This morning I started to "remember" my blog. I had not actually forgotten but I struggle with writing this damn thing and I am not sure why exactly. I think all the time about things I would like to write down but I do not have the discipline to do it. This morning I thought about how cool it would be to just record my thoughts and have them become written words. I tried to imagine it. Start recording...I start thinking about what I would like to write...then in the middle of imagining I noticed that the sun was bright and wondered how cold it was outside and thought about my run that I must do today. It was a moment ...a blip of time and I became completely derailed from what I was thinking about and I barely even noticed. I guess that is why in the end it would never work because the level of focus to stay thinking about something without flittering away is probably harder than I realize. It is like the opposite of meditation...stay thinking about the thing you mean to be thinking about. Maybe it is not all that dissimilar from my level of commitment to the act of writing and staying with my goals - a thought to ponder.
We watched Social Network last night and I am still awed to think of those kids changing the way our society thinks and acts and how amazing that really is that one person (or several) have that kind of impact. I still think about what I want to do when I grow up...or what my goals are for the next 5 years....or where is it that I am aiming for..what is the next step. It suddenly occurred to me that there is no revelation coming and guess what - I am grown up. This is most likely what I am going to be doing or something like it for the next - lets say - 20 years. Wow. I do not have a hidden talent or desire (like being a musician or writer) that I am suppressing and afraid to go after.
I enjoy life and I like to experience things but really I am doing what I am good at and to some degree really enjoy. The weird part of that is I do not know how I feel about it. Part of me wants to immediately reconsider everything and find that hidden thing that I 'should' be willing to risk everything and try to accomplish. The other part (which is currently most of me) just thinks that in the end I am lucky and it does not really matter. I have a good job that I am good at that pays well and keeps me safe.
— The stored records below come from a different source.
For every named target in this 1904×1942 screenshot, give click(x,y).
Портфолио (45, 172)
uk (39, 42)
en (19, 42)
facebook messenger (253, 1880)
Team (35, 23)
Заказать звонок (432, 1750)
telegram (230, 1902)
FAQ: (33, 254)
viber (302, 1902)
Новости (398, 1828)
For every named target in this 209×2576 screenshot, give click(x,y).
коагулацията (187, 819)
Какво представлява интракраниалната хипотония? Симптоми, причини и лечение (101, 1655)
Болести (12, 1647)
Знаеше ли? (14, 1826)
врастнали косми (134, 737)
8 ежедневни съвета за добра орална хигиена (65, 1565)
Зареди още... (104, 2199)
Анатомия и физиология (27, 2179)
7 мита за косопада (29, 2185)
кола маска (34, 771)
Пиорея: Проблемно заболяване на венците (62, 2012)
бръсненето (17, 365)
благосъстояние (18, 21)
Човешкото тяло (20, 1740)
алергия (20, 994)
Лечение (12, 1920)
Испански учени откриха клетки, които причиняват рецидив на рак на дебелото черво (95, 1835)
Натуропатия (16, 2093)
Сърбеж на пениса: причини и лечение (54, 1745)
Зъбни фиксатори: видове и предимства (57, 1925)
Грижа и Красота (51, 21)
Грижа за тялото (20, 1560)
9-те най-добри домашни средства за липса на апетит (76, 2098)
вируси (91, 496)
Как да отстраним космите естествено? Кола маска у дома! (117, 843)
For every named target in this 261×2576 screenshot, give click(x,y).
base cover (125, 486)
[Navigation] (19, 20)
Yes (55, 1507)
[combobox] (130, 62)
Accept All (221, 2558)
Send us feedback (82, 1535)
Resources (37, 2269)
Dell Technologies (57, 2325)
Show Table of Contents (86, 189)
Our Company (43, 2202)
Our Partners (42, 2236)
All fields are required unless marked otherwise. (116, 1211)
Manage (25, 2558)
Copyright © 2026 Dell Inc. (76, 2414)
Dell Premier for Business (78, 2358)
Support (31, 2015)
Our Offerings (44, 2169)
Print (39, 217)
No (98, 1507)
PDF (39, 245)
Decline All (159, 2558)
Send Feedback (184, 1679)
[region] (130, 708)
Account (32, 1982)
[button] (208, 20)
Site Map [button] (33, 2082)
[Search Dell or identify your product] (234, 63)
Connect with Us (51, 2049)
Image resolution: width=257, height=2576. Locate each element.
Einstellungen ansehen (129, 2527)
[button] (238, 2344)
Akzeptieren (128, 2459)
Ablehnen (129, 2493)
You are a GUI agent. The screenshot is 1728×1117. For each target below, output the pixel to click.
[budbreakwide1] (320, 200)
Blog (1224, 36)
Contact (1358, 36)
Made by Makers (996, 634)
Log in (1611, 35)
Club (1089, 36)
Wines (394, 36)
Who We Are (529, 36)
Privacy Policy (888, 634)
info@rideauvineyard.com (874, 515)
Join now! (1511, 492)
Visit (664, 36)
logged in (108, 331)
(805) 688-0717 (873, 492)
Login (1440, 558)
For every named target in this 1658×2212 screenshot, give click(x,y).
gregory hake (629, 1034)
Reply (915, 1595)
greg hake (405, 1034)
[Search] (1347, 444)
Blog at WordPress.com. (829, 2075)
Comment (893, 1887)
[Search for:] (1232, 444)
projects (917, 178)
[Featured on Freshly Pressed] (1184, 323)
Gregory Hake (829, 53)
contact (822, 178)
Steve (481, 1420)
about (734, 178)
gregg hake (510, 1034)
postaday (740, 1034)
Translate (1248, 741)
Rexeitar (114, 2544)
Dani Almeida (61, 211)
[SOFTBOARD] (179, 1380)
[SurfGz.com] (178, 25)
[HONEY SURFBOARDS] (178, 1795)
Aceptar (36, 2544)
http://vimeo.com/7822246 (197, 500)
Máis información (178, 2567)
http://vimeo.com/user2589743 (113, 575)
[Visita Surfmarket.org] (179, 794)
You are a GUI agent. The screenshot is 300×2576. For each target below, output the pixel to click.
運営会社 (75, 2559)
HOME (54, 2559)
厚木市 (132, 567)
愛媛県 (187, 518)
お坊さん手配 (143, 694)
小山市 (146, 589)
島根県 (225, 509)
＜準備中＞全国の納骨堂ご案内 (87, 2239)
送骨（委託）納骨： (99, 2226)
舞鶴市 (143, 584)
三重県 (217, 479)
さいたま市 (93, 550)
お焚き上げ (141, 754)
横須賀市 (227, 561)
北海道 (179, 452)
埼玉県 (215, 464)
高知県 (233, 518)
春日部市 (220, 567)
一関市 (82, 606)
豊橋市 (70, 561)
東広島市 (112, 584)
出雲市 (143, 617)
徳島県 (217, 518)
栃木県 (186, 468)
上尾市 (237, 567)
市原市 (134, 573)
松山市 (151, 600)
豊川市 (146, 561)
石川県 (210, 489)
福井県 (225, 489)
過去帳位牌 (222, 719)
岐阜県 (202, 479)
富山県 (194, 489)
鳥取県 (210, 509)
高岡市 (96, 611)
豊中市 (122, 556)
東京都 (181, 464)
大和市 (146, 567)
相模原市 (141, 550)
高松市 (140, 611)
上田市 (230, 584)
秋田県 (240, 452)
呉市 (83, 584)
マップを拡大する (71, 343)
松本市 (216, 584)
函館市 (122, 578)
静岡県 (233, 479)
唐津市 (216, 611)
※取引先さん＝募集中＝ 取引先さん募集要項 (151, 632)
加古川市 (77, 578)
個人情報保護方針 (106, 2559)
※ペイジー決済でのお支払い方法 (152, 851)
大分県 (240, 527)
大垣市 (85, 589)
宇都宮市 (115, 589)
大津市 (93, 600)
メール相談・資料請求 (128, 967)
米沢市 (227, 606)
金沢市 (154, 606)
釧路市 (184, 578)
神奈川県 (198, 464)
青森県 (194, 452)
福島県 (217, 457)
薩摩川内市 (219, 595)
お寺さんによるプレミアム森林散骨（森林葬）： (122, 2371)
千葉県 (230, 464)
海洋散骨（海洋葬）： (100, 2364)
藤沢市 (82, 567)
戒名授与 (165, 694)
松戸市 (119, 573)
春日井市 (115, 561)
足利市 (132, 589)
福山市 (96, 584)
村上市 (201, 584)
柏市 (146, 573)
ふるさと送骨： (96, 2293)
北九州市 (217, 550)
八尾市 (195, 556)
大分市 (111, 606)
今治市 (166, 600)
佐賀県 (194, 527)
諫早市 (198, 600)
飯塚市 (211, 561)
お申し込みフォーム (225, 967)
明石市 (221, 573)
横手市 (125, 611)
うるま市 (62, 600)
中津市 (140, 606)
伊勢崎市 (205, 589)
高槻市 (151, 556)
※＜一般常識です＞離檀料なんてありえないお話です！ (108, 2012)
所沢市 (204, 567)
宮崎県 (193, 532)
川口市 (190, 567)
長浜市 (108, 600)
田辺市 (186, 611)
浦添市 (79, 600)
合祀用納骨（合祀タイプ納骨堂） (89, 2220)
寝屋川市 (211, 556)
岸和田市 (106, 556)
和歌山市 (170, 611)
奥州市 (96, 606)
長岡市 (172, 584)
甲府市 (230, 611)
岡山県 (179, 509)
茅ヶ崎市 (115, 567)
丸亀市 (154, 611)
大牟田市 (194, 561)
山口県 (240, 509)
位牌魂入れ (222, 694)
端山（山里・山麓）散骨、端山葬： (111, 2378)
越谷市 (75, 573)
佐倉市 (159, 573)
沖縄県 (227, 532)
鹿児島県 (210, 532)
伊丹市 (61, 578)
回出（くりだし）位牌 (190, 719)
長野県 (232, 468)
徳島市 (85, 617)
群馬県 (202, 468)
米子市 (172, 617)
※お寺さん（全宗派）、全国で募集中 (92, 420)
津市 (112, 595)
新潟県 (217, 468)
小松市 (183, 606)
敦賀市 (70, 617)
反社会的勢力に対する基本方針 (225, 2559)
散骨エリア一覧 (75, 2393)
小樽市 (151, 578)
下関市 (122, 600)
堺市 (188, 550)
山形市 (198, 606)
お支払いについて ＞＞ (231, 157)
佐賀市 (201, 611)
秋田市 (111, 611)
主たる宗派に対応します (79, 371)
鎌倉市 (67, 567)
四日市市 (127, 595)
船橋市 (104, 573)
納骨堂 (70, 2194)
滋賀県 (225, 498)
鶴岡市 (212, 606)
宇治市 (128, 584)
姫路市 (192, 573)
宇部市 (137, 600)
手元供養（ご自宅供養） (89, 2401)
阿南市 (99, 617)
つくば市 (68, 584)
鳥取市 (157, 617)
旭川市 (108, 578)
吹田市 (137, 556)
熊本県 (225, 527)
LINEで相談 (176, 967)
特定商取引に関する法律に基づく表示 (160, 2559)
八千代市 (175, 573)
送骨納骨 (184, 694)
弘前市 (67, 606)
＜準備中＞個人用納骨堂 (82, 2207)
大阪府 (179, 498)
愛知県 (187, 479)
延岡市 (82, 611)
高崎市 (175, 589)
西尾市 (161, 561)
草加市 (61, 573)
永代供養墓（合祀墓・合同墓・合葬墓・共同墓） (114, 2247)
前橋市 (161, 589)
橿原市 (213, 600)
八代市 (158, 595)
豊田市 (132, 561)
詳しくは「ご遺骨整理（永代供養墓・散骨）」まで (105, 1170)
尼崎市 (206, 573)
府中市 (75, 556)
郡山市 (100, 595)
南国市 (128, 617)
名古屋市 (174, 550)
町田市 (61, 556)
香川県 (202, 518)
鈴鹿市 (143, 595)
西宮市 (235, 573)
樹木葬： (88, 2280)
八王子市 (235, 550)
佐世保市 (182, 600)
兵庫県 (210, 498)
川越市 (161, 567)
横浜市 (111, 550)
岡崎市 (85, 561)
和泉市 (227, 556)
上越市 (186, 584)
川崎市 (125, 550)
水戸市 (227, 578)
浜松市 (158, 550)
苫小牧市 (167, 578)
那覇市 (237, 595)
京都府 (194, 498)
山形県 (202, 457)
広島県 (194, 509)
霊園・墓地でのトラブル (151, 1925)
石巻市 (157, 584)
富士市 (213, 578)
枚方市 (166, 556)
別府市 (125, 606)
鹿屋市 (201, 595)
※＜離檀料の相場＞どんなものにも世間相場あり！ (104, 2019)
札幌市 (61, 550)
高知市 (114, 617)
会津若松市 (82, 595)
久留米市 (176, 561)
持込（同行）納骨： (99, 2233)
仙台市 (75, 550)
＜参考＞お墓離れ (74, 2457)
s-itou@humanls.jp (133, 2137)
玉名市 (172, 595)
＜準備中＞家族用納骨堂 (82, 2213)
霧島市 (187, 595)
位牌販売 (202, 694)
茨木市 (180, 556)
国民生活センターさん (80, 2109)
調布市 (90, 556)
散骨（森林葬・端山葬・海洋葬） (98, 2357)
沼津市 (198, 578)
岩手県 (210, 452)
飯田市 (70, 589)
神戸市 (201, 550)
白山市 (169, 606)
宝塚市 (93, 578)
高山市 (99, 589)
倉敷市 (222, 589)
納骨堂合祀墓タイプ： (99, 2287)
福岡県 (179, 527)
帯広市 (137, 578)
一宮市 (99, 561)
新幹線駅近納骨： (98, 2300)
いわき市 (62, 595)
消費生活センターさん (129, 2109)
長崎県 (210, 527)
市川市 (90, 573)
How lucky am I? Tremendously. Is it sexy or exciting work? No Will I change the world? No Do I hate my days or future? I only fear the monotony of it all.
A key that this is real to who I am is if I look at what I want to do and accomplish there is nothing to do with career. I am not looking to own or start a company. Everything I think about is for me as an individual to know and experience. I think this is one of the reasons I add the emotional stress about accomplishing my goals this year. I cannot give up on it all. I do not want to awaken and be surprised that my life is at the end and I have squandered the time. I want to be proud of not only how I lived my life but the things I have been able to accomplish.
There are so many things to do and it only takes deciding to do it. Commitment, discipline, desire.